19 de diciembre de 2016

Un diccionario

En un reino muy lejano, el orgullo por sus letras dio origen a una empresa ardua y singular: hacer un diccionario de todos los escritores del país, y dejar asentado, además de una sucinta biografía de cada uno, la lista de sus obras completas (incluidos los artículos, reseñas, cartas, notas y cualquier otro texto por menor o irrelevante que pareciera), y una relación de todos y cada uno de los ensayos, tesis, análisis, prólogos, comentarios, críticas y recensiones que se hubieran publicado en el reino y en cualquier parte del mundo, todo ello con sus referencias bibliográficas y la información suplementaria pertinente.

El proyecto del Diccionario fue acogido con entusiasmo, y no sólo en los círculos intelectuales. Se le atribuyó un mérito insospechado: sería un baluarte incomparable de la soberanía y la grandeza del reino. La universidad más antigua del reino, varias veces centenaria, fue designada para llevar a cabo esa magna tarea, que alguno calificó de cruzada.

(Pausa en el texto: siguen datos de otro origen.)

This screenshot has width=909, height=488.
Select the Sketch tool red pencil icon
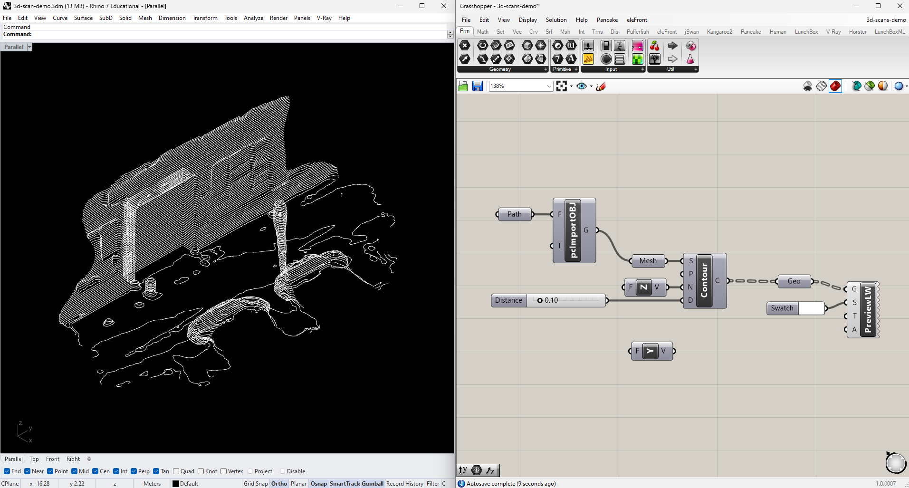[601, 86]
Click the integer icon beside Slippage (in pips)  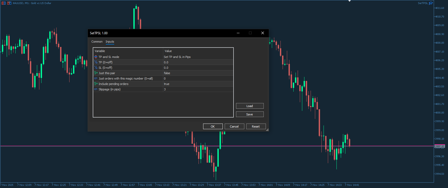tap(96, 89)
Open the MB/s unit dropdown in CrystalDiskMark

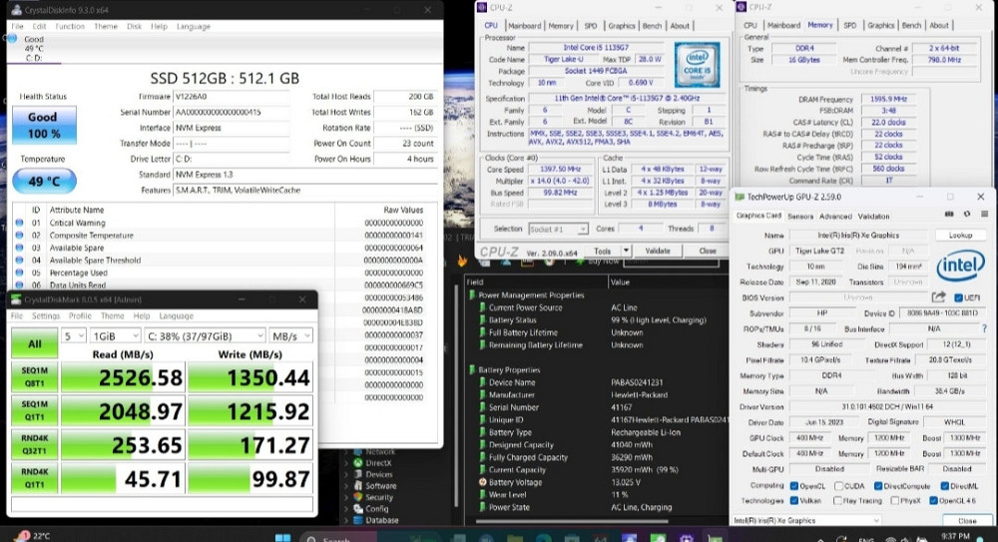pyautogui.click(x=292, y=336)
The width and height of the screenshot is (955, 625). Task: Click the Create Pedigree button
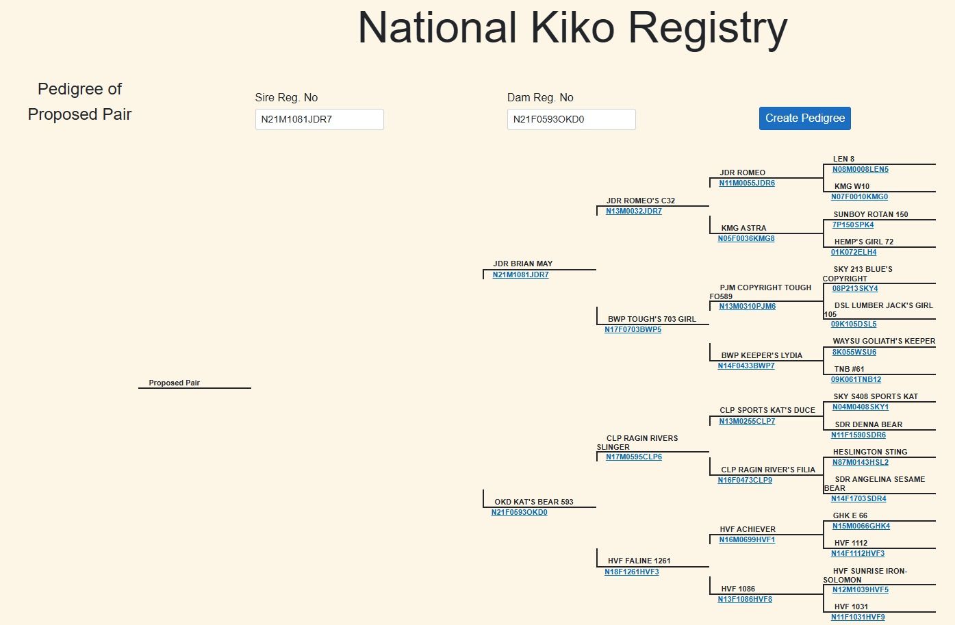click(804, 118)
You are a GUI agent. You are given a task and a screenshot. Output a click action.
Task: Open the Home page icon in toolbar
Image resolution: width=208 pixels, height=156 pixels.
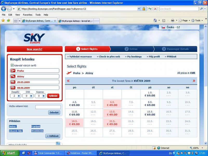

Se asignó un presupuesto generoso, se creó una oficina, que pronto fue ascendida subdirección, luego a dirección, dirección general, área, división y, finalmente, Instituto del Diccionario de los Escritores del Reino. Se designó un director, diez directores generales, treinta subdirectores generales, cincuenta directores de área, ciento veinte directores de departamento, mil doscientos veinticinco investigadores, cuatrocientos setenta ayudantes de investigador, y trescientos treinta y nueve asesores y consultores, más el personal administrativo y de apoyo, y un numeroso ejército de becarios, estudiantes universitarios, muchachas y muchachos que participaban con entusiasmo en el cumplimiento de un extraño requisito llamado servicio social.

Ese formidable ejército tenía que dejar asentado todo, literalmente todo, sobre cada uno de los escritores del reino, desde el mítico origen de los tiempos. Buscaron toda la literatura del reino escrita en alguna de las lenguas reales en las bibliotecas, las hemerotecas, las librerías de viejo, las bodegas y en las colecciones particulares. Se diría que buscaron en cada rincón, y los felices hallazgos eran celebrados y mencionados con entusiasmo en la prensa. El reino aguardaba ansioso la publicación del Diccionario.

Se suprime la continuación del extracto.